Fui da Baixa ao Retail Park de Eiras e vi que a Câmara Municipal (CM) de Coimbra retomou os trabalhos na ciclovia e passeios da Estrada de Eiras. Dá dó! Primeiro vejo: dois pedaços de poucas dezenas de metros de ciclovia de pavimento vermelho interrompidos por um pedaço de passeio de dezenas de metros, no lado direito. Depois a ciclovia passa para o lado esquerdo, mas muito mais à frente: dois ou três pedaços de dezenas de metros de ciclovia, com intervalos de dezenas de metros entre si. Já na rotunda, volta a passar para a direita, num pequeno pedaço de poucos metros, sem qualquer valor, para uma rua secundária.
O que temos são mais uns pequenos fragmentos de ciclovia ziguezagueantes e sem continuidade, sem qualquer valor para quem use a bicicleta nessa rua. E, além disso, perigosos, porque implicam que se tenha de atravessar a rua que tem muito movimento de carros.
Ao atravessar em passagem para velocípedes (bem assinalada, verdade seja dita) o utilizador da bicicleta constata que está em cima do passeio e deixa de haver ciclovia (como ilustra a foto em baixo). Até parece que a CM quer promover a circulação de bicicletas em cima do passeio! Note-se que, segundo o Código da Estrada, circular de bicicleta em cima do passeio é ilegal para maiores de 10 anos de idade.

A maior parte das poucas ciclovias que existem em Coimbra são de lazer, em passeios partilhados com peões ou em ruas secundárias ou de pouco interesse para quem usa a bicicleta, várias vezes com trechos de poucas dezenas de metros (por exemplo, junto ao edifício da Segurança Social, na Baixa). E não existem em ruas de tráfego motorizado intenso, que é onde é melhor que haja ciclovias.
Faz falta, em Coimbra, uma Rede de Ciclovias com continuidade entre si. É de seguir o exemplo da Rede de Ciclovias de Valência, em Espanha, por exemplo. Não deve ser em ruas de pouco tráfego motorizado, mas em vias a que chamo de «atravessamento», ou seja, com volume elevado de tráfego e velocidades mais elevadas.
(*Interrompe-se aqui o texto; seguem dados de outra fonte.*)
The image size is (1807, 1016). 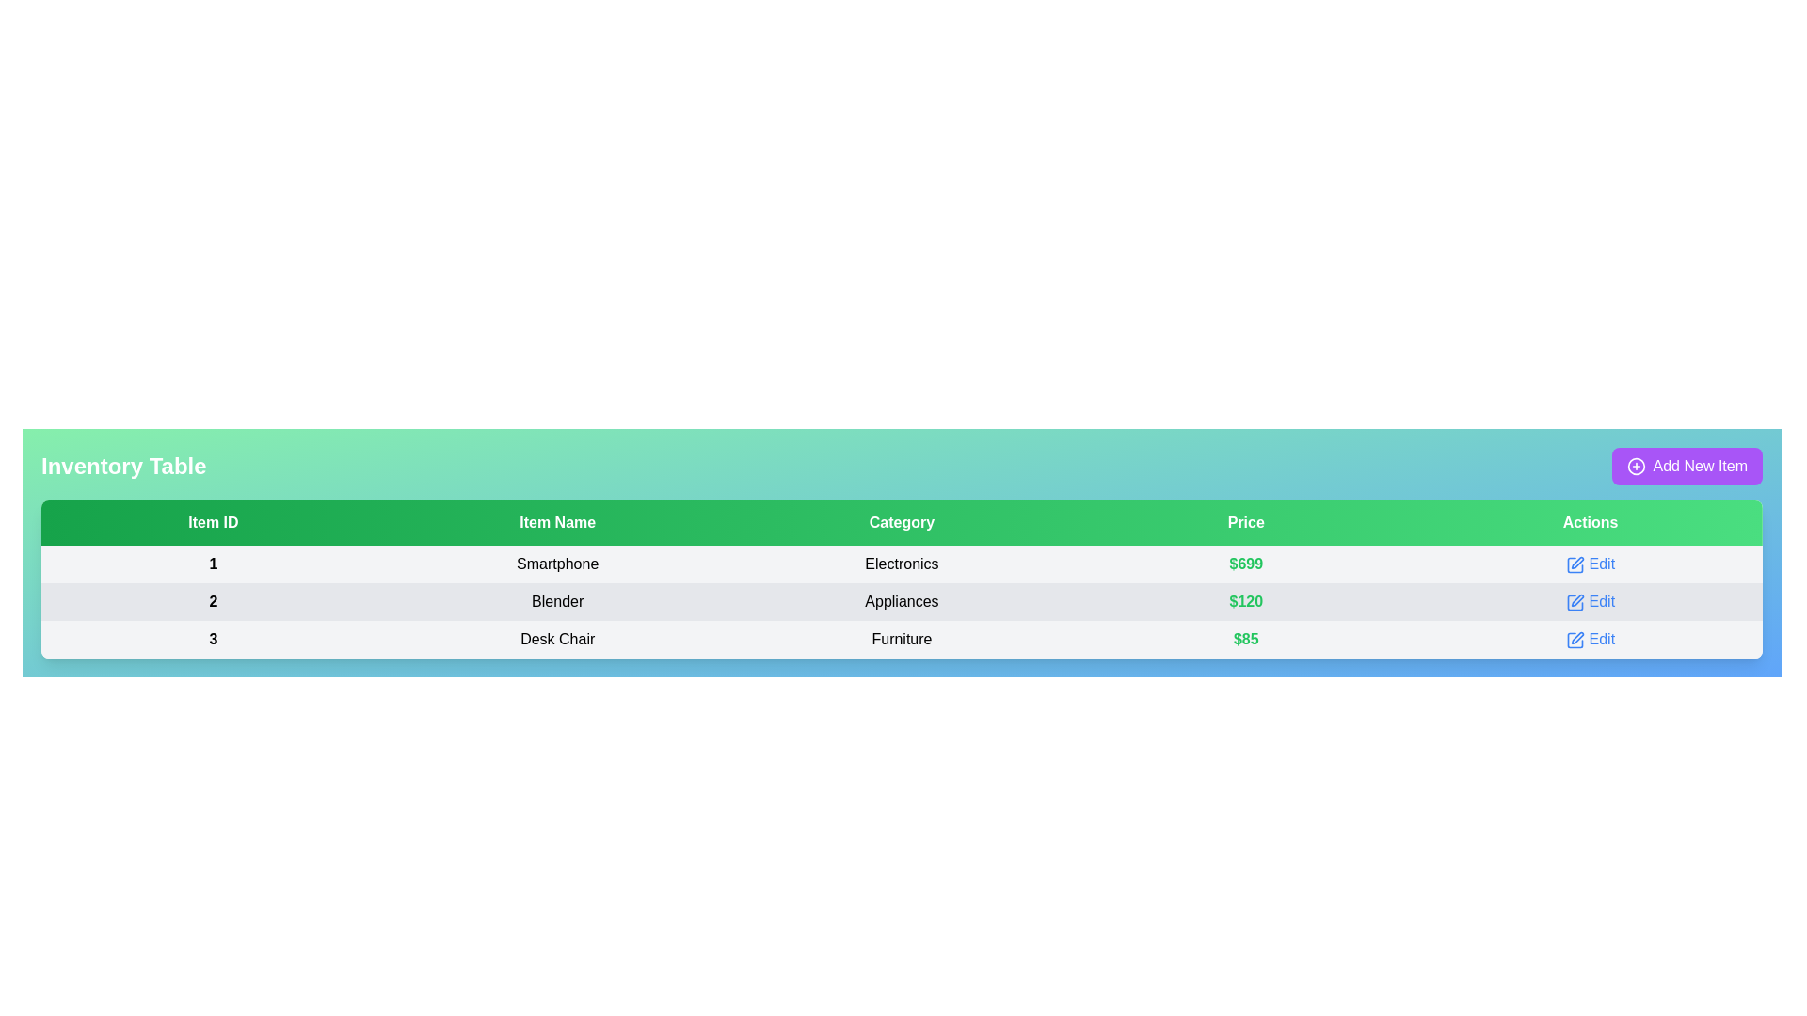 What do you see at coordinates (1246, 602) in the screenshot?
I see `the static text element displaying the price of the item 'Blender', located under the 'Price' column in the second row of the table` at bounding box center [1246, 602].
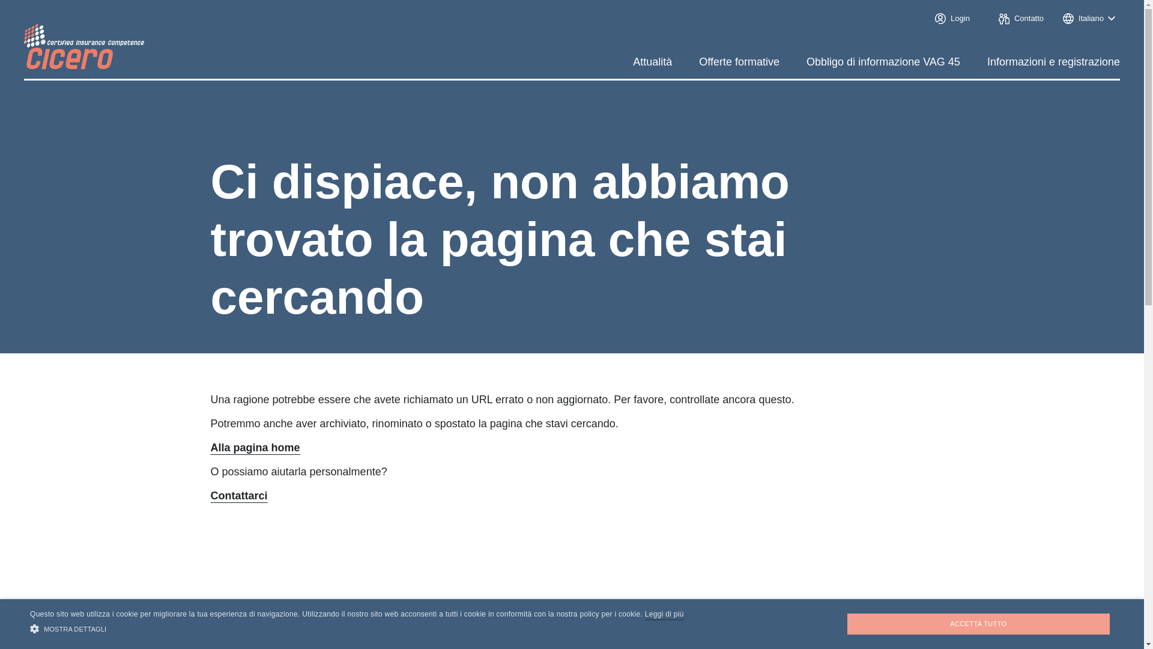  What do you see at coordinates (883, 62) in the screenshot?
I see `'Obbligo di informazione VAG 45'` at bounding box center [883, 62].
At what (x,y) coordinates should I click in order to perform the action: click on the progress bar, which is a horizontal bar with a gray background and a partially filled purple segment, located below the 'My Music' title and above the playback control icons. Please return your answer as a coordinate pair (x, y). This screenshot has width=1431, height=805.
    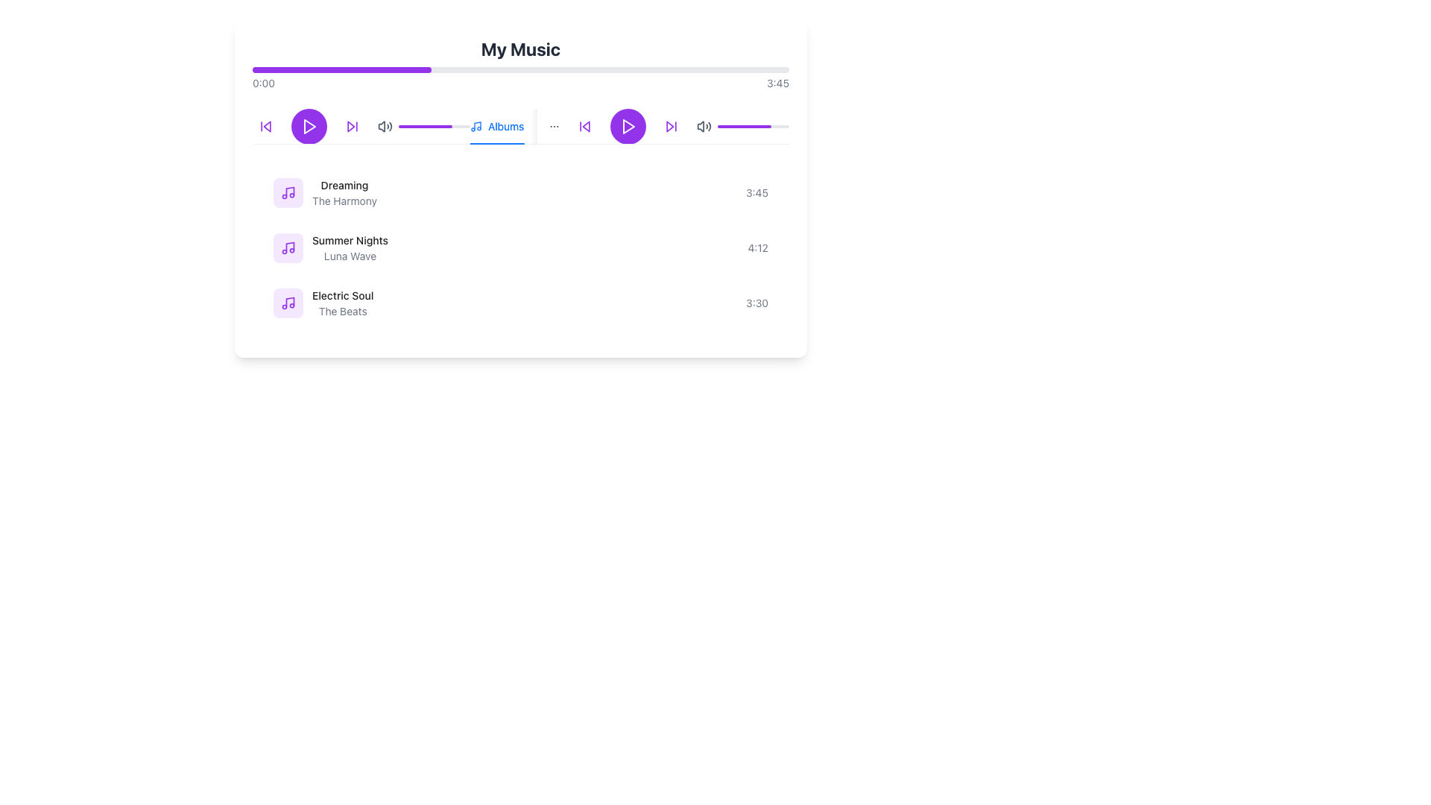
    Looking at the image, I should click on (521, 69).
Gostava de ver nascer uma rede de ciclovias de cariz utilitário, com continuidade e bem feita em Coimbra. Segregada em espaços retirados à circulação e estacionamento de automóveis ligeiros e não espaço em passeios de peões. Apesar do Plano de Ciclovia que foi recentemente anunciado e agora em discussão pública – apresentado e discutido de forma bastante próxima à comunidade no passado fim-de-semana -, continuo com muitas dúvidas.
Desespero, agora que estou mais idoso, por ainda não vislumbrar a rede de ciclovias segregadas de que se fala há décadas em Coimbra, proporcionando mais segurança de forma geral a todos e, em especial, maior possibilidade de circulação em bicicleta a crianças, mulheres e idosos, no acesso a serviços e comércio, em deslocações para o trabalho e para as escolas, etc.
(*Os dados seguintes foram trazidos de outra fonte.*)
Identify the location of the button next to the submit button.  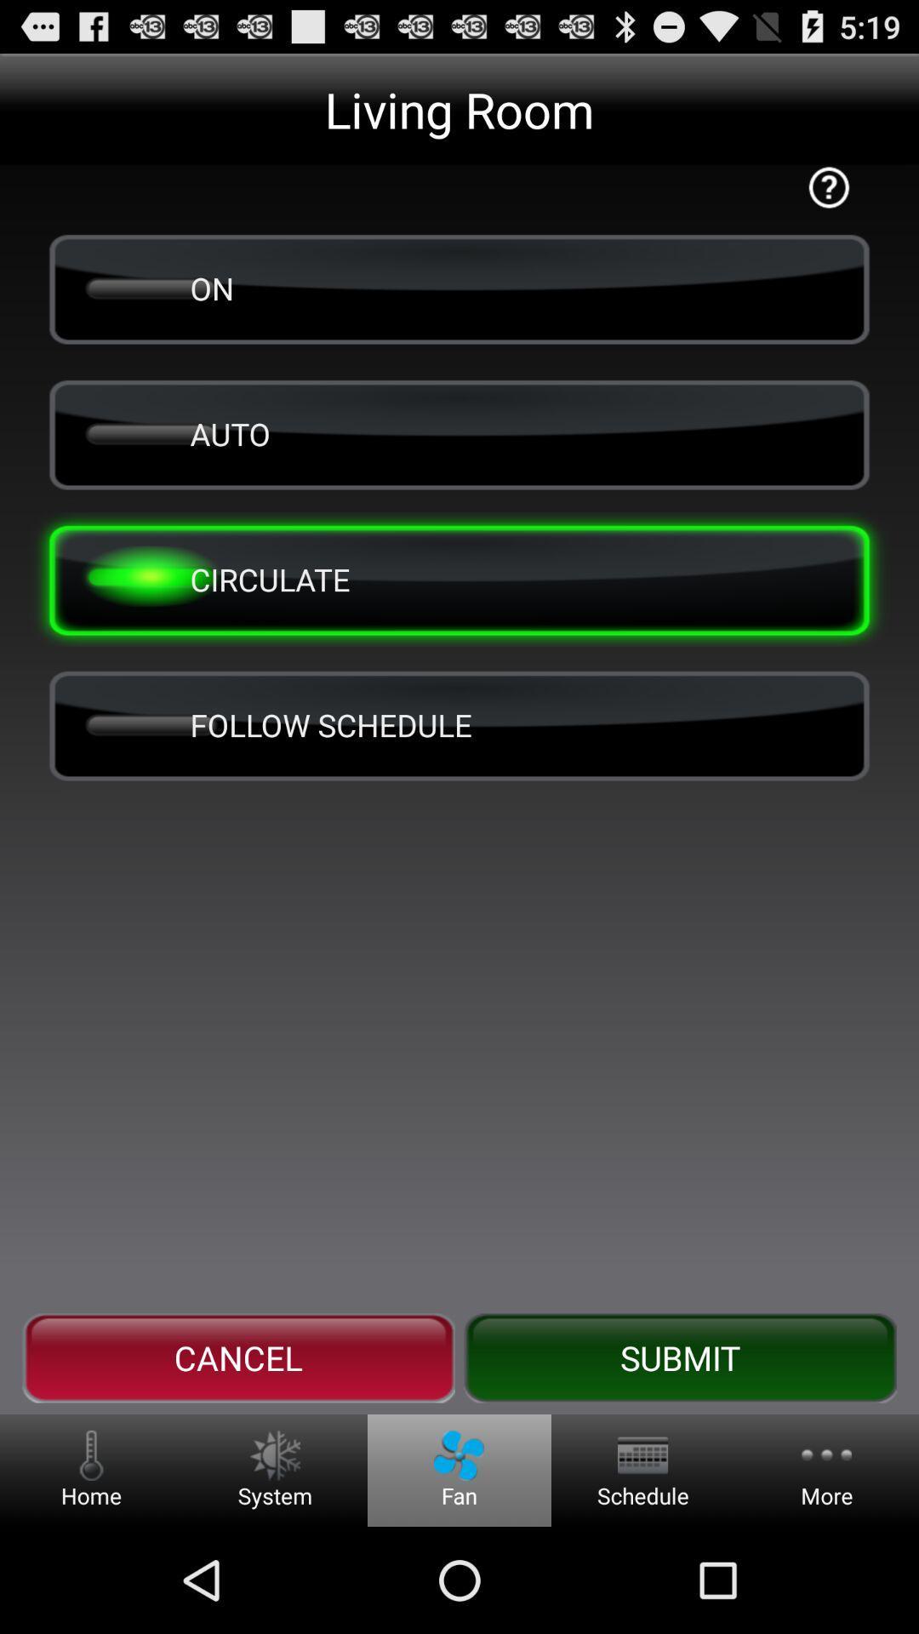
(238, 1357).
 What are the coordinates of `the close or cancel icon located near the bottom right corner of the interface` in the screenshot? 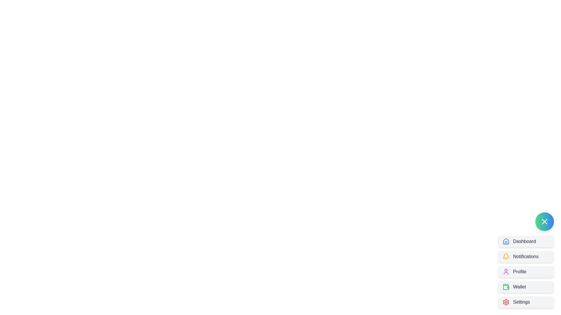 It's located at (544, 222).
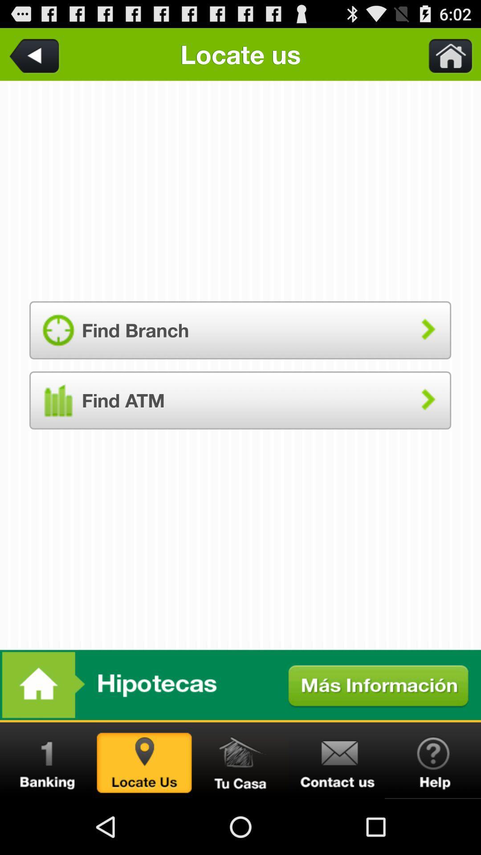 The image size is (481, 855). I want to click on contact bank, so click(337, 760).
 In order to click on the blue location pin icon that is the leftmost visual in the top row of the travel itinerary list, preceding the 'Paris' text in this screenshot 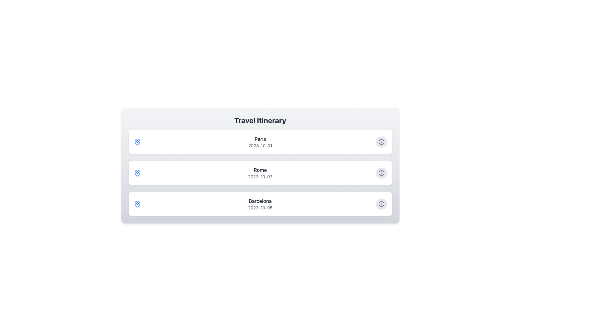, I will do `click(137, 142)`.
A CM de Coimbra fez pouco e maioritariamente mal, quer nos mandatos anteriores quer no atual, mas a ver vamos, como diz o cego?
Paulo A.G. Berardo de Andrade é utilizador de bicicleta em Coimbra desde os anos 70, mestre em Direito do Urbanismo, do Ordenamento do Território e do Ambiente pela Universidade de Coimbra.